» Requirements: Copy the entries below, replacing "Impressum" with "Imprint" everywhere it occurs and leaving everything else unchanged.

» Provided records:
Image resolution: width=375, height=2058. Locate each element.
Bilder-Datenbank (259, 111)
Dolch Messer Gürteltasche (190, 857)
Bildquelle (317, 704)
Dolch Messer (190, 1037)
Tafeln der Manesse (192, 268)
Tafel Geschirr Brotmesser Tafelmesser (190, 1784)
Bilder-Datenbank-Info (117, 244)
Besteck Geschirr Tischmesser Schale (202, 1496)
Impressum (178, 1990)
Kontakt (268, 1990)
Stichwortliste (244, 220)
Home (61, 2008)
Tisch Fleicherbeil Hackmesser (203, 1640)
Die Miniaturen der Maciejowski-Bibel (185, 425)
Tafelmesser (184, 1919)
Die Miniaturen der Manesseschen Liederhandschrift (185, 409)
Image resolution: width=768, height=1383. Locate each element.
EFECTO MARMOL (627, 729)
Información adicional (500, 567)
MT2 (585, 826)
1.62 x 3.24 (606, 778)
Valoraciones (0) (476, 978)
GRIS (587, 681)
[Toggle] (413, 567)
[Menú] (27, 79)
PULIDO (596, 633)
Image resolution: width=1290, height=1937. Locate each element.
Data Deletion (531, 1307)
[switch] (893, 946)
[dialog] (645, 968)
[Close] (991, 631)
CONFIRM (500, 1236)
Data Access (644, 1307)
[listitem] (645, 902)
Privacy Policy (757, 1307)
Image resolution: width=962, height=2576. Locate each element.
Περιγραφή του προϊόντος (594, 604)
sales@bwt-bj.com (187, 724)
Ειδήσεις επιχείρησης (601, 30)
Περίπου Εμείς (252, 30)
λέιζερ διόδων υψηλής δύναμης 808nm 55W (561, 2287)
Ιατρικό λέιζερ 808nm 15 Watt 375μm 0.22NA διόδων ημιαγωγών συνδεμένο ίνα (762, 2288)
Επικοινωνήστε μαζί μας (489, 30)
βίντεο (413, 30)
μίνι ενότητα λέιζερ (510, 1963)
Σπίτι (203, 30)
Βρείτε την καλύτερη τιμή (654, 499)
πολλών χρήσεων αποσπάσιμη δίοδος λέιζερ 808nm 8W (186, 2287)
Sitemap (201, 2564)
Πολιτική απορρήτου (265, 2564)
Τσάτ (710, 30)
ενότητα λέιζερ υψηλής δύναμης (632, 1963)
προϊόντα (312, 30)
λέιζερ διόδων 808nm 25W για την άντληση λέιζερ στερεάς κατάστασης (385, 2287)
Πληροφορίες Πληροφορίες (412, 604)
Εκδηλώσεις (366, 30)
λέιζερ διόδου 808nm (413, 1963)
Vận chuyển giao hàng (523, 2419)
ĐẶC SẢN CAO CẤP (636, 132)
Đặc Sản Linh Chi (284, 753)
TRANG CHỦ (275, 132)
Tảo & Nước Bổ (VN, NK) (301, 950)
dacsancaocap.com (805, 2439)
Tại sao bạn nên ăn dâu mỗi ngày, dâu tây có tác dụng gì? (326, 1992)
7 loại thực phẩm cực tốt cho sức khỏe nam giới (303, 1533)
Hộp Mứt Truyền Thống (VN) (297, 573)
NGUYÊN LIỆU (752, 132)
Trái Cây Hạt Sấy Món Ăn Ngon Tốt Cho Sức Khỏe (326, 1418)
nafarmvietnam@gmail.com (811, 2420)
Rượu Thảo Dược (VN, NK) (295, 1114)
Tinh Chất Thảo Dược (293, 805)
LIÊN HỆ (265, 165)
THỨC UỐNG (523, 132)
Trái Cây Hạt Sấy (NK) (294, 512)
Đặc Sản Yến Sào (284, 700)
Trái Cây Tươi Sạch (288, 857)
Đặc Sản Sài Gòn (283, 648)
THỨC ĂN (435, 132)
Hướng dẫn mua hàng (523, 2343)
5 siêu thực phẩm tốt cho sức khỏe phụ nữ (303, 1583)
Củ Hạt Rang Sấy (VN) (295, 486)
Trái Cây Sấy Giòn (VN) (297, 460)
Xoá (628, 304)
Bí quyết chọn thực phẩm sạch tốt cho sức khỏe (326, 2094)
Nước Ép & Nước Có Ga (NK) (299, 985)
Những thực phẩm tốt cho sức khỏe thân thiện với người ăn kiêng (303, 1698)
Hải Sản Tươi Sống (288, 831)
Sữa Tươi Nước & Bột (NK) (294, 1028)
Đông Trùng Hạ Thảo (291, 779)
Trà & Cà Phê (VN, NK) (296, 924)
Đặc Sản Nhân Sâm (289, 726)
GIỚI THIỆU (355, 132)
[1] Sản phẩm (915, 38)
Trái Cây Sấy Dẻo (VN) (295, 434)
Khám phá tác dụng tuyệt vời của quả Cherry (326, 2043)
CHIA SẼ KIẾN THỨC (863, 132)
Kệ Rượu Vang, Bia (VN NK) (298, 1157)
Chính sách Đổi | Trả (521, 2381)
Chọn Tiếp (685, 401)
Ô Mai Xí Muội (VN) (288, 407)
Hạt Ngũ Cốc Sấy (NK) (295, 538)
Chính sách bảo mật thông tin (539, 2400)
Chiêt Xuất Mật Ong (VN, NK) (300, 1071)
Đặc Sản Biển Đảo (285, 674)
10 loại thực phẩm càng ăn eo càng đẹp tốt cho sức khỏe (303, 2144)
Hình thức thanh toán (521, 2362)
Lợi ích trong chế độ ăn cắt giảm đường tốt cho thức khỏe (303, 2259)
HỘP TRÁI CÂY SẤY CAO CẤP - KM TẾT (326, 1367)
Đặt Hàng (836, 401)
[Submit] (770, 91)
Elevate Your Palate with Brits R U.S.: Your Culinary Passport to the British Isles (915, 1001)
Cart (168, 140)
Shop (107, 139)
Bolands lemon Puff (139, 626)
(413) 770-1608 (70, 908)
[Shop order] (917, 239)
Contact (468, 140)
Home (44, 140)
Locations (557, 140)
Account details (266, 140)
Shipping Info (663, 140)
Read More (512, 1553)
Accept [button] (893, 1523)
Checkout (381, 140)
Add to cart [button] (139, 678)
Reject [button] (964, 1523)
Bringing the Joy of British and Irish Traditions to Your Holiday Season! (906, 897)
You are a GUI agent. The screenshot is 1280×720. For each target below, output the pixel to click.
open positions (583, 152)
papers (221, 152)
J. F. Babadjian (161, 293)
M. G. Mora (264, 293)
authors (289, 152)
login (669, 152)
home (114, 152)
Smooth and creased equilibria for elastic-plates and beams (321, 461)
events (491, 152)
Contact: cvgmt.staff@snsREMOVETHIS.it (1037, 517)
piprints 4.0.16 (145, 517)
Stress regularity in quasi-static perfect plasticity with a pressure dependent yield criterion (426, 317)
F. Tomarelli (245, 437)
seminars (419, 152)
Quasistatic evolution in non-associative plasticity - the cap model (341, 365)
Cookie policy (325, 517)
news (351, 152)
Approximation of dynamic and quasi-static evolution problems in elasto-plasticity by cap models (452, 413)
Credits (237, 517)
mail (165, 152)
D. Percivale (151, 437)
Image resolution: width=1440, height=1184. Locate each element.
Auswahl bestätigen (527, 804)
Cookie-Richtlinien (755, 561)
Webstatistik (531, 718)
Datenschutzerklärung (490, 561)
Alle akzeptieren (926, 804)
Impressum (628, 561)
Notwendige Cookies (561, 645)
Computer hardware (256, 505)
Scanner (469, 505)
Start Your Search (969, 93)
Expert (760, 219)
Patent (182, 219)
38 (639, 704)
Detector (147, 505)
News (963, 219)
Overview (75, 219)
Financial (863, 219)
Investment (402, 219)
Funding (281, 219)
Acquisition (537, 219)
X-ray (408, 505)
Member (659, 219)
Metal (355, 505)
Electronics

» Solution for this task:
Image resolution: width=375, height=2058. Locate each element.
Bilder-Datenbank (259, 111)
Dolch Messer Gürteltasche (190, 857)
Bildquelle (317, 704)
Dolch Messer (190, 1037)
Tafeln der Manesse (192, 268)
Tafel Geschirr Brotmesser Tafelmesser (190, 1784)
Bilder-Datenbank-Info (117, 244)
Besteck Geschirr Tischmesser Schale (202, 1496)
Imprint (178, 1990)
Kontakt (268, 1990)
Stichwortliste (244, 220)
Home (61, 2008)
Tisch Fleicherbeil Hackmesser (203, 1640)
Die Miniaturen der Maciejowski-Bibel (185, 425)
Tafelmesser (184, 1919)
Die Miniaturen der Manesseschen Liederhandschrift (185, 409)
Image resolution: width=768, height=1383. Locate each element.
EFECTO MARMOL (627, 729)
Información adicional (500, 567)
MT2 (585, 826)
1.62 x 3.24 (606, 778)
Valoraciones (0) (476, 978)
GRIS (587, 681)
[Toggle] (413, 567)
[Menú] (27, 79)
PULIDO (596, 633)
Image resolution: width=1290, height=1937. Locate each element.
Data Deletion (531, 1307)
[switch] (893, 946)
[dialog] (645, 968)
[Close] (991, 631)
CONFIRM (500, 1236)
Data Access (644, 1307)
[listitem] (645, 902)
Privacy Policy (757, 1307)
Image resolution: width=962, height=2576. Locate each element.
Περιγραφή του προϊόντος (594, 604)
sales@bwt-bj.com (187, 724)
Ειδήσεις επιχείρησης (601, 30)
Περίπου Εμείς (252, 30)
λέιζερ διόδων υψηλής δύναμης 808nm 55W (561, 2287)
Ιατρικό λέιζερ 808nm 15 Watt 375μm 0.22NA διόδων ημιαγωγών συνδεμένο ίνα (762, 2288)
Επικοινωνήστε μαζί μας (489, 30)
βίντεο (413, 30)
μίνι ενότητα λέιζερ (510, 1963)
Σπίτι (203, 30)
Βρείτε την καλύτερη τιμή (654, 499)
πολλών χρήσεων αποσπάσιμη δίοδος λέιζερ 808nm 8W (186, 2287)
Sitemap (201, 2564)
Πολιτική απορρήτου (265, 2564)
Τσάτ (710, 30)
ενότητα λέιζερ υψηλής δύναμης (632, 1963)
προϊόντα (312, 30)
λέιζερ διόδων 808nm 25W για την άντληση λέιζερ στερεάς κατάστασης (385, 2287)
Πληροφορίες Πληροφορίες (412, 604)
Εκδηλώσεις (366, 30)
λέιζερ διόδου 808nm (413, 1963)
Vận chuyển giao hàng (523, 2419)
ĐẶC SẢN CAO CẤP (636, 132)
Đặc Sản Linh Chi (284, 753)
TRANG CHỦ (275, 132)
Tảo & Nước Bổ (VN, NK) (301, 950)
dacsancaocap.com (805, 2439)
Tại sao bạn nên ăn dâu mỗi ngày, dâu tây có tác dụng gì? (326, 1992)
7 loại thực phẩm cực tốt cho sức khỏe nam giới (303, 1533)
Hộp Mứt Truyền Thống (VN) (297, 573)
NGUYÊN LIỆU (752, 132)
Trái Cây Hạt Sấy Món Ăn Ngon Tốt Cho Sức Khỏe (326, 1418)
nafarmvietnam@gmail.com (811, 2420)
Rượu Thảo Dược (VN, NK) (295, 1114)
Tinh Chất Thảo Dược (293, 805)
LIÊN HỆ (265, 165)
THỨC UỐNG (523, 132)
Trái Cây Hạt Sấy (NK) (294, 512)
Đặc Sản Yến Sào (284, 700)
Trái Cây Tươi Sạch (288, 857)
Đặc Sản Sài Gòn (283, 648)
THỨC ĂN (435, 132)
Hướng dẫn mua hàng (523, 2343)
5 siêu thực phẩm tốt cho sức khỏe phụ nữ (303, 1583)
Củ Hạt Rang Sấy (VN) (295, 486)
Trái Cây Sấy Giòn (VN) (297, 460)
Xoá (628, 304)
Bí quyết chọn thực phẩm sạch tốt cho sức khỏe (326, 2094)
Nước Ép & Nước Có Ga (NK) (299, 985)
Những thực phẩm tốt cho sức khỏe thân thiện với người ăn kiêng (303, 1698)
Hải Sản Tươi Sống (288, 831)
Sữa Tươi Nước & Bột (NK) (294, 1028)
Đông Trùng Hạ Thảo (291, 779)
Trà & Cà Phê (VN, NK) (296, 924)
Đặc Sản Nhân Sâm (289, 726)
GIỚI THIỆU (355, 132)
[1] Sản phẩm (915, 38)
Trái Cây Sấy Dẻo (VN) (295, 434)
Khám phá tác dụng tuyệt vời của quả Cherry (326, 2043)
CHIA SẼ KIẾN THỨC (863, 132)
Kệ Rượu Vang, Bia (VN NK) (298, 1157)
Chính sách Đổi | Trả (521, 2381)
Chọn Tiếp (685, 401)
Ô Mai Xí Muội (VN) (288, 407)
Hạt Ngũ Cốc Sấy (NK) (295, 538)
Chính sách bảo mật thông tin (539, 2400)
Chiêt Xuất Mật Ong (VN, NK) (300, 1071)
Đặc Sản Biển Đảo (285, 674)
10 loại thực phẩm càng ăn eo càng đẹp tốt cho sức khỏe (303, 2144)
Hình thức thanh toán (521, 2362)
Lợi ích trong chế độ ăn cắt giảm đường tốt cho thức khỏe (303, 2259)
HỘP TRÁI CÂY SẤY CAO CẤP - KM TẾT (326, 1367)
Đặt Hàng (836, 401)
[Submit] (770, 91)
Elevate Your Palate with Brits R U.S.: Your Culinary Passport to the British Isles (915, 1001)
Cart (168, 140)
Shop (107, 139)
Bolands lemon Puff (139, 626)
(413) 770-1608 (70, 908)
[Shop order] (917, 239)
Contact (468, 140)
Home (44, 140)
Locations (557, 140)
Account details (266, 140)
Shipping Info (663, 140)
Read More (512, 1553)
Accept [button] (893, 1523)
Checkout (381, 140)
Add to cart [button] (139, 678)
Reject [button] (964, 1523)
Bringing the Joy of British and Irish Traditions to Your Holiday Season! (906, 897)
You are a GUI agent. The screenshot is 1280×720. For each target below, output the pixel to click.
open positions (583, 152)
papers (221, 152)
J. F. Babadjian (161, 293)
M. G. Mora (264, 293)
authors (289, 152)
login (669, 152)
home (114, 152)
Smooth and creased equilibria for elastic-plates and beams (321, 461)
events (491, 152)
Contact: cvgmt.staff@snsREMOVETHIS.it (1037, 517)
piprints 4.0.16 (145, 517)
Stress regularity in quasi-static perfect plasticity with a pressure dependent yield criterion (426, 317)
F. Tomarelli (245, 437)
seminars (419, 152)
Quasistatic evolution in non-associative plasticity - the cap model (341, 365)
Cookie policy (325, 517)
news (351, 152)
Approximation of dynamic and quasi-static evolution problems in elasto-plasticity by cap models (452, 413)
Credits (237, 517)
mail (165, 152)
D. Percivale (151, 437)
Image resolution: width=1440, height=1184. Locate each element.
Auswahl bestätigen (527, 804)
Cookie-Richtlinien (755, 561)
Webstatistik (531, 718)
Datenschutzerklärung (490, 561)
Alle akzeptieren (926, 804)
Imprint (628, 561)
Notwendige Cookies (561, 645)
Computer hardware (256, 505)
Scanner (469, 505)
Start Your Search (969, 93)
Expert (760, 219)
Patent (182, 219)
38 (639, 704)
Detector (147, 505)
News (963, 219)
Overview (75, 219)
Financial (863, 219)
Investment (402, 219)
Funding (281, 219)
Acquisition (537, 219)
X-ray (408, 505)
Member (659, 219)
Metal (355, 505)
Electronics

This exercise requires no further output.